相続税とは、『故人から譲り受けた財産価額の合計が、基礎控除額を超えた場合に収める税金』の事。 相続税を払うのは、財産を譲り受けたそれぞれの人物に支払い義務があります。(妻、長男、次男が相続額に応じて個別に計算し、個人でおさめる)

また、支払期限は、相続した日(被相続人が死亡した日)の翌日から、10ヶ月以内。 この期日を過ぎると、減税措置を受けられないばかりか、延滞税が掛かる事になります。

不動産にかかる相続税

相続税は個人のあらゆる遺産にかけられる税金です。 不動産に限ると「マンションや持家などの建物」、「農地などの土地全般」。 他には「借地権」「借家権」「地上権」と言った、『不動産に関する権利』も財産とみなされ、納税の対象となります。

その為、不動産に関する限りは、非課税の物はないと考えて間違いはないでしょう。 ただし、生前に贈与され、すでに贈与税を支払った物に関しては、二重に税金を納める必要が無いので相続税から引く事ができます。

基本的な相続税の計算方法

課税遺産額の計算そのものは、それほど難しくはありません。 『正味の遺産額-基礎控除額=課税遺産総額』となります。

つまり、どれだけ遺産を残そうとも、『正味の遺産額』よりも『基礎控除額』の方が多ければ、相続税を支払う必要はありません。 実際に、日本では相続税を納める必要があるのは、全体の5%程度だと言われています。

相続税を納める人が少ない理由

基礎控除額が正味の遺産額を上回っていた場合、相続税を納める必要はありません。 では、その基礎控除額とはどうやって決めているのでしょう。

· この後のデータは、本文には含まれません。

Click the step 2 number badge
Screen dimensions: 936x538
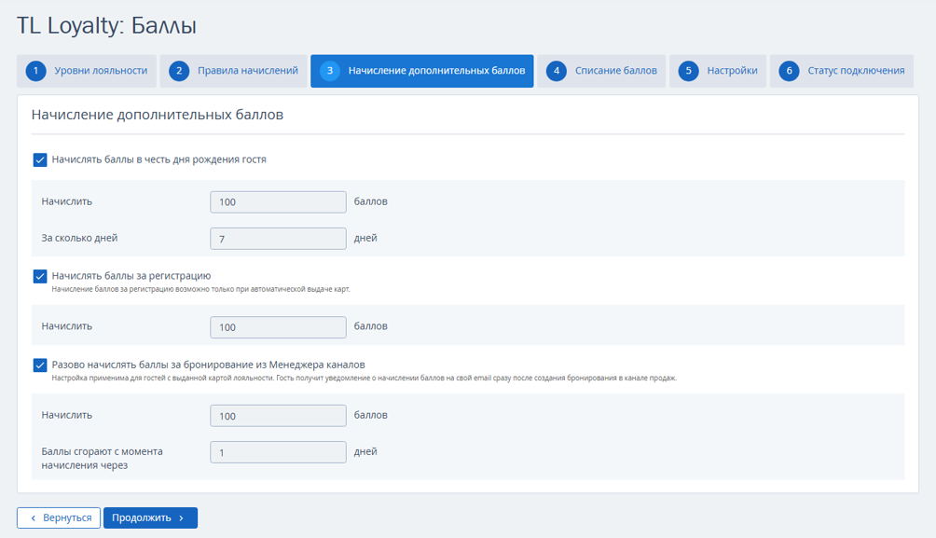point(178,71)
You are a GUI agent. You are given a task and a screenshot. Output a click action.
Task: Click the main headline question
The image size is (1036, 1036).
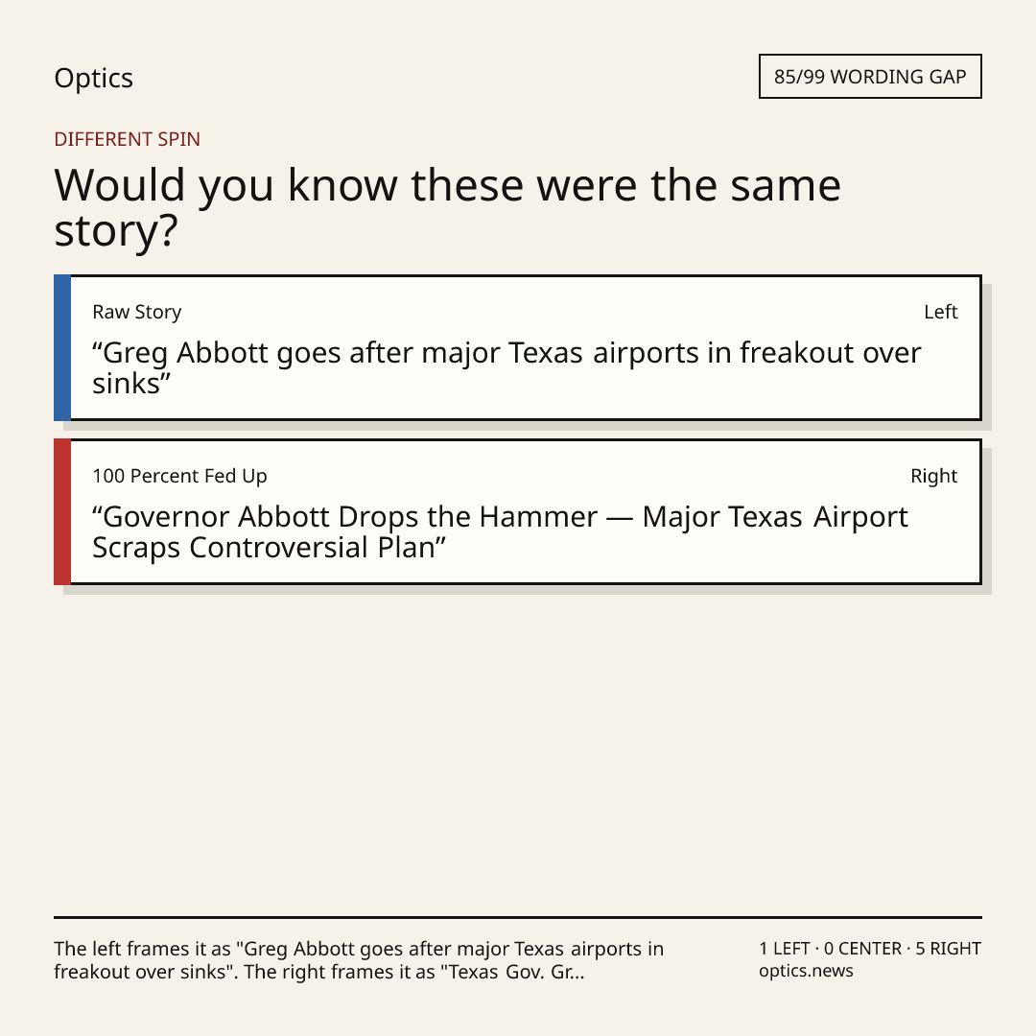click(x=447, y=207)
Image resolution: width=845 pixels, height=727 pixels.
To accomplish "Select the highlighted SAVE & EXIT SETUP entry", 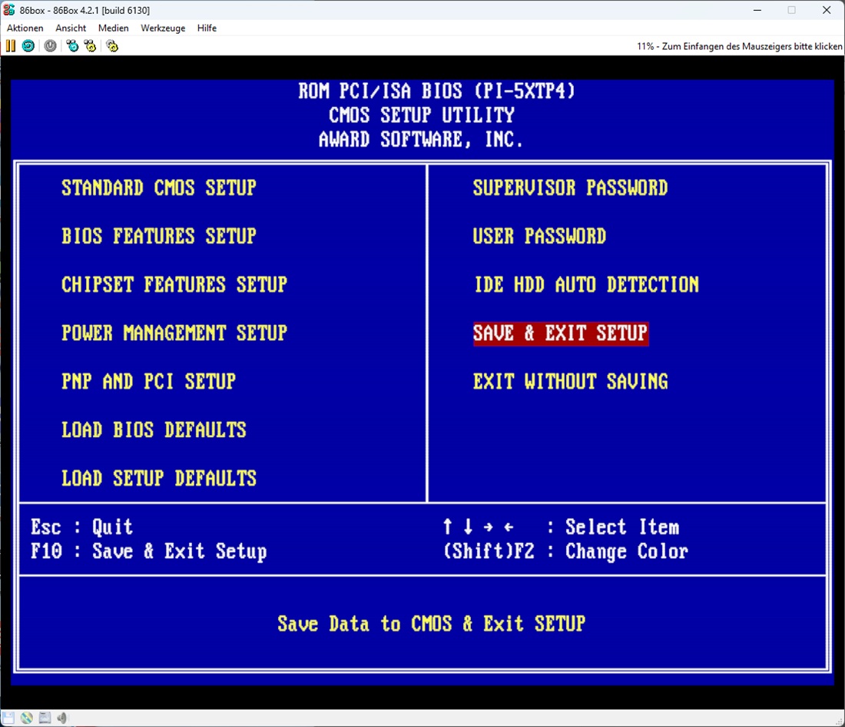I will [561, 334].
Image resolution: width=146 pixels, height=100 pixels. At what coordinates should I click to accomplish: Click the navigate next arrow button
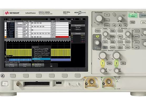pyautogui.click(x=125, y=25)
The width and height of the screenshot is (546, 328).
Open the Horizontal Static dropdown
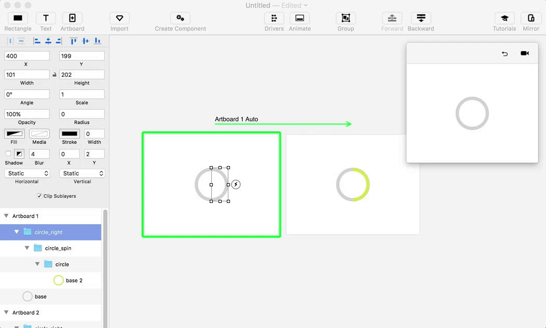tap(26, 173)
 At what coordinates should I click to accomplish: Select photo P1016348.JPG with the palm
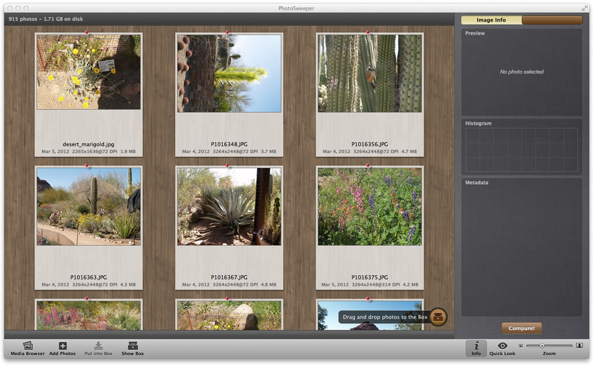pyautogui.click(x=229, y=73)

基礎控除額の計算式は以下の通りです。 『5,000万円+1,000万円×法定相続人の数=基礎控除額』

具体例を上げると、相続人が「妻」だけの場合では、基礎控除額は5千万円。 「妻」の他に「子供が2人」いる場合では、7千万円が基礎控除額となります。

さらに土地には減税措置がある

相続人が故人の土地に暮らしていたり、その事業を引き継いだ場合、高額な相続税が要求されると、どうなるでしょうか? おそらく、その高額な相続税を支払うために土地を手放し、住む場所や仕事を失う事になるでしょう。

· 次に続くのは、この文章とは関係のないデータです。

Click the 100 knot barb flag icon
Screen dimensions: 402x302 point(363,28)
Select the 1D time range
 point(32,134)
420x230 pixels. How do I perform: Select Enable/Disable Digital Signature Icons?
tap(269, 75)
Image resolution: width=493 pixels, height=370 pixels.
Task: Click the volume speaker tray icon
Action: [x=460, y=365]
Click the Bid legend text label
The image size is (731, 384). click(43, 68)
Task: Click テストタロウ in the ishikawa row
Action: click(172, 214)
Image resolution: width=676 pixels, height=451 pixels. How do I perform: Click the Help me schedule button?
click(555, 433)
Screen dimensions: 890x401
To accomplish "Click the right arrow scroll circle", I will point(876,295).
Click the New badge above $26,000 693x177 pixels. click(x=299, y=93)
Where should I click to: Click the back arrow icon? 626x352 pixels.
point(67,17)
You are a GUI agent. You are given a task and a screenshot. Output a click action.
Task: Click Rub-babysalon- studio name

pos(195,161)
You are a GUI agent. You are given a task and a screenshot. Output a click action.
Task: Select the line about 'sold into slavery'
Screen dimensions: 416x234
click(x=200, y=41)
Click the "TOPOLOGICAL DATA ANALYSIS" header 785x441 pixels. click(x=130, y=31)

そのような事が無いように、一定の条件を満たした居住・事業用の宅地に関しては80%の減額。 さらに貸付用の土地に関しては50%の減額が認められています。

減額率の具体例

例えば、9,500万円の価値がある土地に一人で暮らしている場合。 9,500万円から控除額5,000万円を引いた、4,500万円に対して相続税が掛けられます。

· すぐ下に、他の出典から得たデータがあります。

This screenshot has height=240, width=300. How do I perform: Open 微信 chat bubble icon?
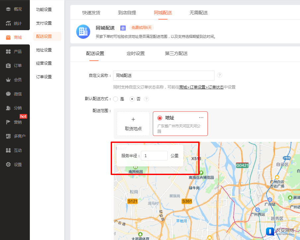[8, 94]
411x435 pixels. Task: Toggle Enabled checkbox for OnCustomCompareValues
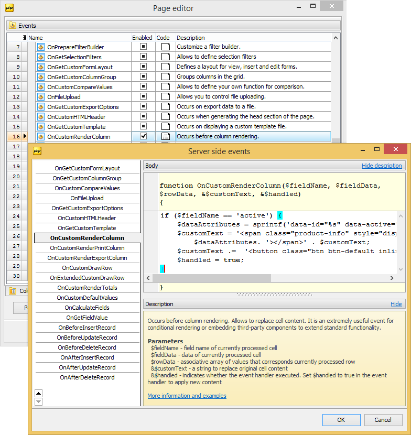143,86
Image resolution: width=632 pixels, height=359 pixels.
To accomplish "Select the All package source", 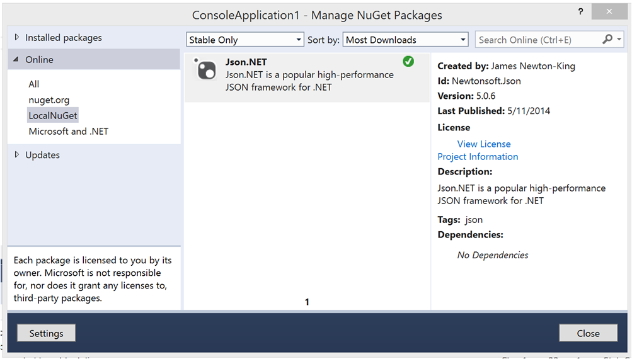I will pyautogui.click(x=34, y=84).
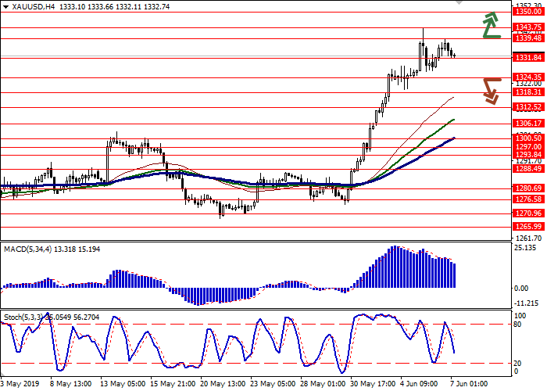The width and height of the screenshot is (547, 391).
Task: Select the 1350.00 resistance level label
Action: click(x=528, y=12)
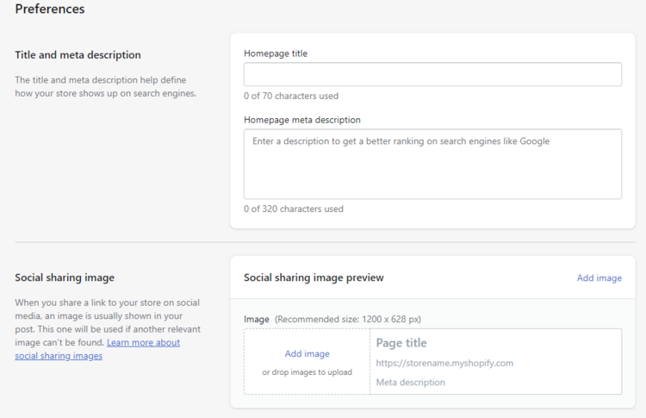Click the Homepage meta description label
The width and height of the screenshot is (646, 418).
[x=302, y=120]
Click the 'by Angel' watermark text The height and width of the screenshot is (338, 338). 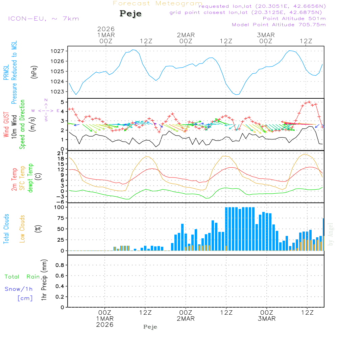click(x=331, y=234)
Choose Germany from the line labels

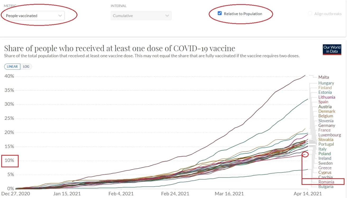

しかし、その土地で暮らしていた場合、9,500万円から80%減額されて、その土地の価値は「1,900万円」。 貸付用としても50%が減額され「4,750万円」となります。 つまり、基礎控除額の5,000万円以下となり、相続税は発生しません。

相続税の他に支払う税金がある

これまで見てきたように、居住用として使用している場合、不動産に関して相続税が発生する事はほとんどありません。 しかし、相続税が無いからと言って、税金を支払う必要が無いかというと、それは間違い。 相続した土地の権利を主張する為に、不動産登記の変更を行わなくてはいけません。

不動産登記と登録免許税

『不動産登記』とは、土地や建物の正式な持ち主(権利))を管理する為、国家機関の管理する登記簿に記載し、一般に公開する事を言います。 また、この登記(相続の場合は所有権移転登記)の際に必要となる税金が『登録免許税』です。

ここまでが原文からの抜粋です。